Malin Akerman reveals her chocolate protein shake diet to stay in shape while filming Netflix series in the United States

Malin Akerman reveals her chocolate protein shake diet to stay in shape while filming Netflix series in the United States

Malin Akerman has always been candid about her love for chocolate, but for her latest role in Netflix’s The Hunting Wives, the actress had to swap some of her sweet indulgences for something more functional.

To prepare for the physically demanding part, she leaned on a clever diet trick that helped her stay energized and satisfied her chocolate cravings at the same time.

Chocolate Protein Shakes as a Smart Swap

The 27 Dresses star explained that she replaced her usual chocolate treats with chocolate protein shakes.

“I have such a sweet tooth, so I can eat chocolate all day, which probably isn’t great,” Akerman admitted.

“I swap it out for chocolate protein shakes because then it satiates my sweet tooth and keeps me going for a while.”

These shakes, which typically provide 15 to 30 grams of protein per serving, are not meant to replace whole foods but can be a convenient way to support muscle growth and recovery, especially when combined with a rigorous training regimen.

Balancing Workouts and Nutrition

Akerman didn’t just rely on shakes—she worked with a professional trainer, combining cardio and weight training to get into top shape.
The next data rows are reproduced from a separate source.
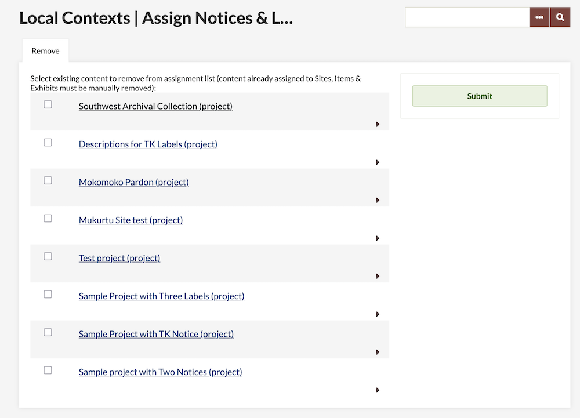Expand Mukurtu Site test details arrow
The image size is (580, 418).
tap(378, 238)
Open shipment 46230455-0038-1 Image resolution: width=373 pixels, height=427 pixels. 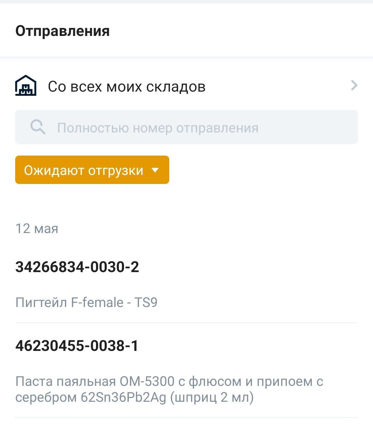[77, 346]
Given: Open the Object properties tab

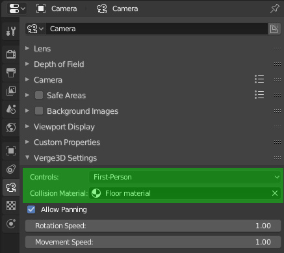Looking at the screenshot, I should (x=11, y=151).
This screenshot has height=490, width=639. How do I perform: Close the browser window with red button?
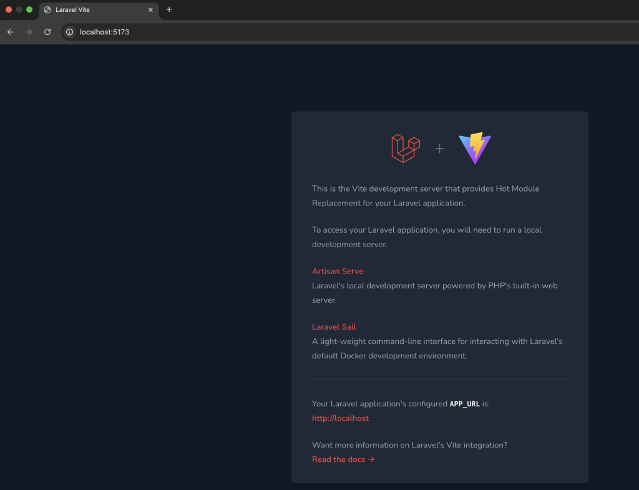pyautogui.click(x=9, y=10)
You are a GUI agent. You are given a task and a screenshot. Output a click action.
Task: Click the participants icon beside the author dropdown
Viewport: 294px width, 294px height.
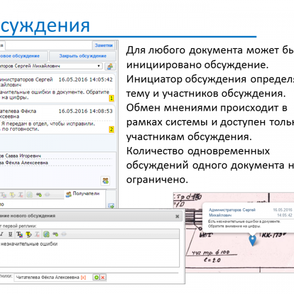pyautogui.click(x=110, y=66)
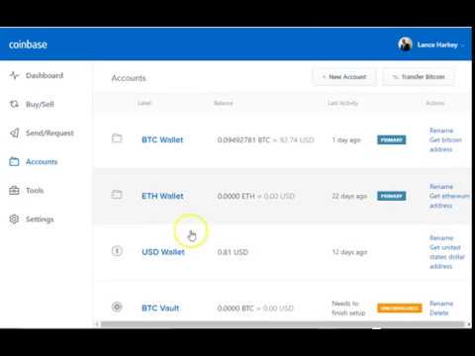Go to Accounts in sidebar
This screenshot has width=475, height=356.
(42, 162)
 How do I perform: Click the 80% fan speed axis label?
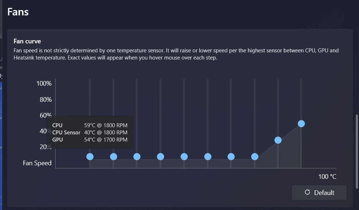pyautogui.click(x=46, y=99)
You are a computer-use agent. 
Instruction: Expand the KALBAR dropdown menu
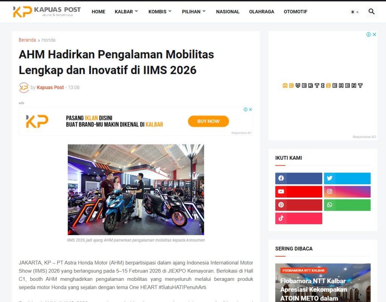tap(126, 12)
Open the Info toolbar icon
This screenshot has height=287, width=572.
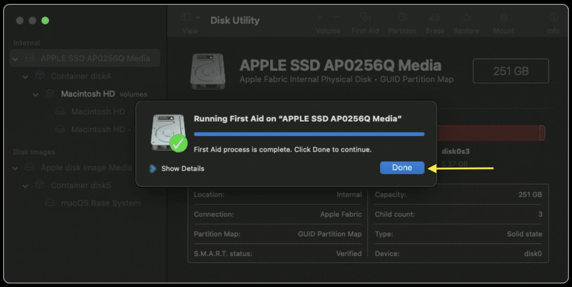pyautogui.click(x=554, y=17)
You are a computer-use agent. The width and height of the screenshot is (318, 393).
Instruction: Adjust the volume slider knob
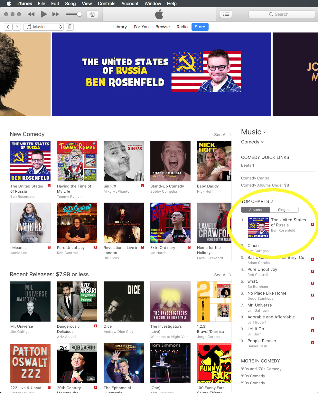click(x=80, y=14)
After intense exercise, the body needs both protein and carbohydrates to replenish glycogen stores and repair muscles.

During workouts, the body draws energy from glucose, fats, and amino acids, and the mix depends on the type and intensity of activity.

“Eating well fuels your muscles,” Akerman told TODAY. “I do have chocolate at the end of the day. It’s just learning how to balance it.”

Understanding Protein and Its Sources

Protein powders come from various sources, including soybeans, peas, rice, potatoes, hemp, eggs, and milk.

They may also contain added sugars, artificial flavors, thickeners, and vitamins.

Consumers should read labels carefully, as some powders contain as much as 23 grams of added sugar per scoop, which is close to or exceeds the American Heart Association’s daily limit of 24 grams for women and 36 grams for men.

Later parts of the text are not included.